Copy the lines of the records word for word, starting at the beginning of the records and ending at the line that contains "Reserved [401, 1167]", with both ends included.

★ ★ ★ ★ ★ ★ ★

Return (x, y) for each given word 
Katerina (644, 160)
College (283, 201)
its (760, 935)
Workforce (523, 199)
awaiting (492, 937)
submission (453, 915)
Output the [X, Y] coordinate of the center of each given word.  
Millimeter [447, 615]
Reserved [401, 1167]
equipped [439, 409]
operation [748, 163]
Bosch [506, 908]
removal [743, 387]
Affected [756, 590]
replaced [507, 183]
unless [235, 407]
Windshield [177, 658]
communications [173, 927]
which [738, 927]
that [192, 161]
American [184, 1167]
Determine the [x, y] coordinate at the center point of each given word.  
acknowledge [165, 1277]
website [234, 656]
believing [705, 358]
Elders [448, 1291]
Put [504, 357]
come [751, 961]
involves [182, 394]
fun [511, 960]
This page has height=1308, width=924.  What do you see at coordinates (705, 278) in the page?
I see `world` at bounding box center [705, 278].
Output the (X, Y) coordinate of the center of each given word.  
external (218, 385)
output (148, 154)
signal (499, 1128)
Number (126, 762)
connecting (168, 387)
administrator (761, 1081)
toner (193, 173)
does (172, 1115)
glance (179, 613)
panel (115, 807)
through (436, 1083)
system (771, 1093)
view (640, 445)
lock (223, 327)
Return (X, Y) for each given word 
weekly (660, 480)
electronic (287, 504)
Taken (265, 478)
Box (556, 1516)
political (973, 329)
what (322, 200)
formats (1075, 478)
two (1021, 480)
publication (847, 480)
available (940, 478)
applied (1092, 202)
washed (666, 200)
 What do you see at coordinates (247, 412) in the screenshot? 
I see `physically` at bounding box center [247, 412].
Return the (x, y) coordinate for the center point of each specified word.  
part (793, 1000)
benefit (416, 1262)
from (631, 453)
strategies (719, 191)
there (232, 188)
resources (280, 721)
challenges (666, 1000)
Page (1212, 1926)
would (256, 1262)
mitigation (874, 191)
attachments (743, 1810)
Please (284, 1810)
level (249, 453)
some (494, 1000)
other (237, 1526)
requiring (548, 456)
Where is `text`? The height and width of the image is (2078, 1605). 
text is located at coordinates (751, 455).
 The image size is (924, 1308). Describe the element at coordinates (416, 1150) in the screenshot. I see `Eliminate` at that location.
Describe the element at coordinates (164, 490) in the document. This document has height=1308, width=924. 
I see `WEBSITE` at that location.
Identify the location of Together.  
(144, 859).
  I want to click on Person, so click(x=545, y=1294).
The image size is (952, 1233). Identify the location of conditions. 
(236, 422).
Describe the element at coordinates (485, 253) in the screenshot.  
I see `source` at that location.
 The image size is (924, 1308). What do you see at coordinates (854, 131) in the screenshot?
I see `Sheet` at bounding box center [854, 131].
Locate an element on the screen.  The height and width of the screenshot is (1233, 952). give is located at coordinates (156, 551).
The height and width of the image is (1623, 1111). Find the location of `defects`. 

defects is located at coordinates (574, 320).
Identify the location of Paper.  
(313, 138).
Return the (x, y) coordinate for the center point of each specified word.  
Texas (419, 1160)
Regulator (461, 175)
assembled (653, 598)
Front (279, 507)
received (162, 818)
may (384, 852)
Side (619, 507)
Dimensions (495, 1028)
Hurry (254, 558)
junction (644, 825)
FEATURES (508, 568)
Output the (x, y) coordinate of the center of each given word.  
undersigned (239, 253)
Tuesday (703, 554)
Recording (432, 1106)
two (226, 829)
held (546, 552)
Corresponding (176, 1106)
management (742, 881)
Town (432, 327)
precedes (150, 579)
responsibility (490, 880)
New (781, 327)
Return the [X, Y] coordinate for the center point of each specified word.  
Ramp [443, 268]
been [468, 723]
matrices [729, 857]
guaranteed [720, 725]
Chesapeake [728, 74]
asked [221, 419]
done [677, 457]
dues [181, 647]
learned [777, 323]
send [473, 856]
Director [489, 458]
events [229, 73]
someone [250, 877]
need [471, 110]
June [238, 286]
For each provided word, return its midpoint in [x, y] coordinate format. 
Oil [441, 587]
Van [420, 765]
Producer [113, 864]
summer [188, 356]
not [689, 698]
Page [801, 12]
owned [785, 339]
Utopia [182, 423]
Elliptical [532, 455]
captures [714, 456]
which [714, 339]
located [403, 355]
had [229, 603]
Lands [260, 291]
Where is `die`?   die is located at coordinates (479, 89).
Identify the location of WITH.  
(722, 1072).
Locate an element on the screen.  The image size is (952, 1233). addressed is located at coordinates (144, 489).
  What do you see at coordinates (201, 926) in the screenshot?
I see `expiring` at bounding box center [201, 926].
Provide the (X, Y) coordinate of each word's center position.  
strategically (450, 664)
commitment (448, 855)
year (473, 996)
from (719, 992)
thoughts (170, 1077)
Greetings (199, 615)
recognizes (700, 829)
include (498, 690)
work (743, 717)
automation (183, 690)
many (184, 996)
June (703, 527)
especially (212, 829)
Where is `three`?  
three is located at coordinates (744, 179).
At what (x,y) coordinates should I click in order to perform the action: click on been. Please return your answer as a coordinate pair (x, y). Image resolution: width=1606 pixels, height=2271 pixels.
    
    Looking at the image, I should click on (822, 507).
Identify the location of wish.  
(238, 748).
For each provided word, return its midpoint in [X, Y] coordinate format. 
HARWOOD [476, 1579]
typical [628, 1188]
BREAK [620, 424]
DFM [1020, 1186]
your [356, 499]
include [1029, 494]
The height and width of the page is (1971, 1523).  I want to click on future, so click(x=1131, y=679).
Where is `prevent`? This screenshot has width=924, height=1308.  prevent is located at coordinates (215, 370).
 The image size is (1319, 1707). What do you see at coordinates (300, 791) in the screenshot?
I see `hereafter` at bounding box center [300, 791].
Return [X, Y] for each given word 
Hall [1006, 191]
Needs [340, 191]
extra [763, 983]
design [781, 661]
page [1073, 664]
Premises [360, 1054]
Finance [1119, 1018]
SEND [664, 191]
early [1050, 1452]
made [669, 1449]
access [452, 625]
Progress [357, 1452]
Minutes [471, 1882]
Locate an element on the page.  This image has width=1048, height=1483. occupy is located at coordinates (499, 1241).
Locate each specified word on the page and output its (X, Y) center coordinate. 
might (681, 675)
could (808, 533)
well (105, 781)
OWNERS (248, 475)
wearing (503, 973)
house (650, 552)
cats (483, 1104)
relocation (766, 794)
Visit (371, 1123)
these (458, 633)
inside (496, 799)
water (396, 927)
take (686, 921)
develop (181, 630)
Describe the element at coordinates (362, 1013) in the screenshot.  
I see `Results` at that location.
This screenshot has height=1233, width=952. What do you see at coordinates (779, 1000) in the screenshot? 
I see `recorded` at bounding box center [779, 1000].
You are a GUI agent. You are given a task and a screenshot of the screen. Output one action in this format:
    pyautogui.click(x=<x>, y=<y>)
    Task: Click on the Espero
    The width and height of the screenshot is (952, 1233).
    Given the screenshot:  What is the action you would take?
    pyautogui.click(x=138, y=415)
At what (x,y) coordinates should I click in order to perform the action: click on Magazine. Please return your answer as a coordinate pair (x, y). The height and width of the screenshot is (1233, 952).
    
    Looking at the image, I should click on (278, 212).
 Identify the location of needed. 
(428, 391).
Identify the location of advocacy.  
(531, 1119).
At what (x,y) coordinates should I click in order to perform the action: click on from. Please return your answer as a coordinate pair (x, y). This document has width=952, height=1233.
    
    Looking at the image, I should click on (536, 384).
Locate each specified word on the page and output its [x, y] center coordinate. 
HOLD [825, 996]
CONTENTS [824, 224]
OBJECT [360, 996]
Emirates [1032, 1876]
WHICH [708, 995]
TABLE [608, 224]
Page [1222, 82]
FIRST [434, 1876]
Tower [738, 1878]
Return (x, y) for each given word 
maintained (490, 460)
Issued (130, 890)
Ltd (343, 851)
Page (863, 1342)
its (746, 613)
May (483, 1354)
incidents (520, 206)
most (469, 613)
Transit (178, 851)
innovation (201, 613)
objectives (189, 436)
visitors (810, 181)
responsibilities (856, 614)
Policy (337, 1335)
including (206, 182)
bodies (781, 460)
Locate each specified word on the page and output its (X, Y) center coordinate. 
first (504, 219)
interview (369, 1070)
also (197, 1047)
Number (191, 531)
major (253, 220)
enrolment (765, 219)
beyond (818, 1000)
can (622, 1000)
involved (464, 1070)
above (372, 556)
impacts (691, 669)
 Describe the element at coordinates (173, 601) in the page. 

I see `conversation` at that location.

★ ★ ★ ★ ★ ★ ★

> Exercise answer:
Return (x, y) for each given word 
Katerina (644, 160)
College (283, 201)
its (760, 935)
Workforce (523, 199)
awaiting (492, 937)
submission (453, 915)
Output the [X, Y] coordinate of the center of each given word.  
Millimeter [447, 615]
Reserved [401, 1167]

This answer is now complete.